Raytheon AIM-9L Sidewinder - Pima ASM, Tucson, AZ
Posted by: Groundspeak Regular Member kb7ywl
N 32° 08.375 W 110° 51.951
12S E 512651 N 3555915
Raytheon AIM-9L Sidewinder s/n unknown
Waymark Code: WME2H3
Location: Arizona, United States
Date Posted: 03/25/2012
Published By:Groundspeak Premium Member Ddraig Ddu
Views: 4

The AIM-9 Sidewinder is a heat-seeking, short-range, air-to-air missile carried mostly by fighters and recently, certain gunship helicopters. The missile entered service with the US Navy in the mid-1950s, and variants and upgrades remain in active service with many air forces after five decades. The US Air Force (USAF) purchased the Sidewinder after the missile was developed by the Navy at NWS China Lake, CA.

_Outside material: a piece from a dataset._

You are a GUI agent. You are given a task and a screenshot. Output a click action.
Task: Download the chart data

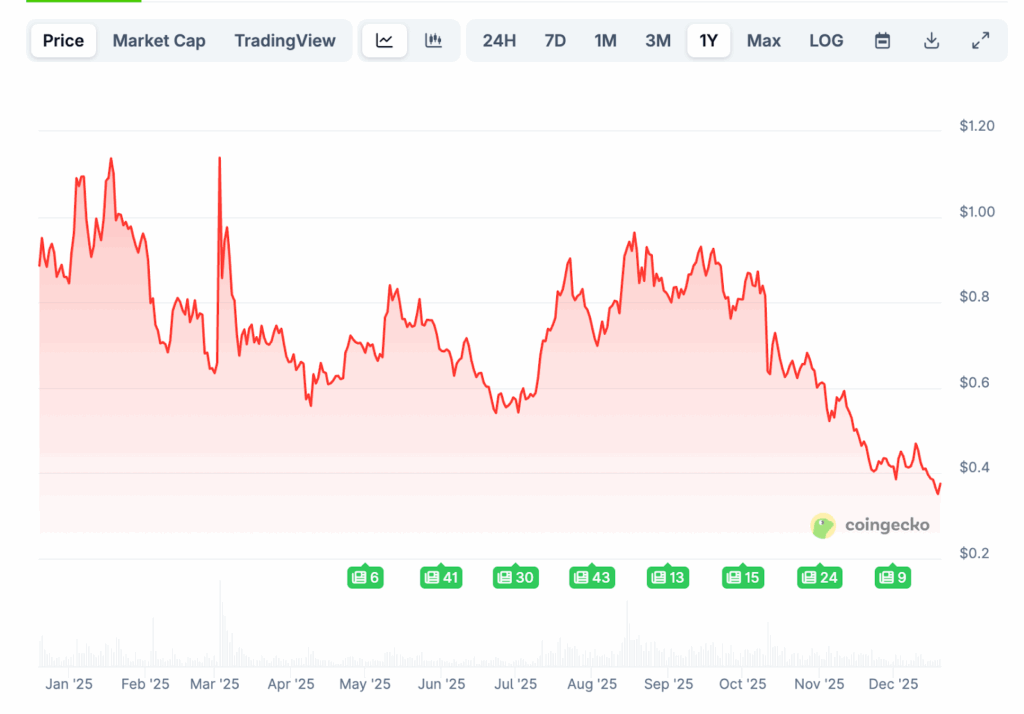(931, 40)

The Sidewinder is the most widely used missile in the West, with more than 110,000 missiles produced for the US and 27 other nations, of which perhaps one percent have been used in combat. It has been built under license by some other nations including Sweden. The AIM-9 is one of the oldest, least expensive, and most successful air-to-air missiles, with an estimated 270 kills worldwide to date.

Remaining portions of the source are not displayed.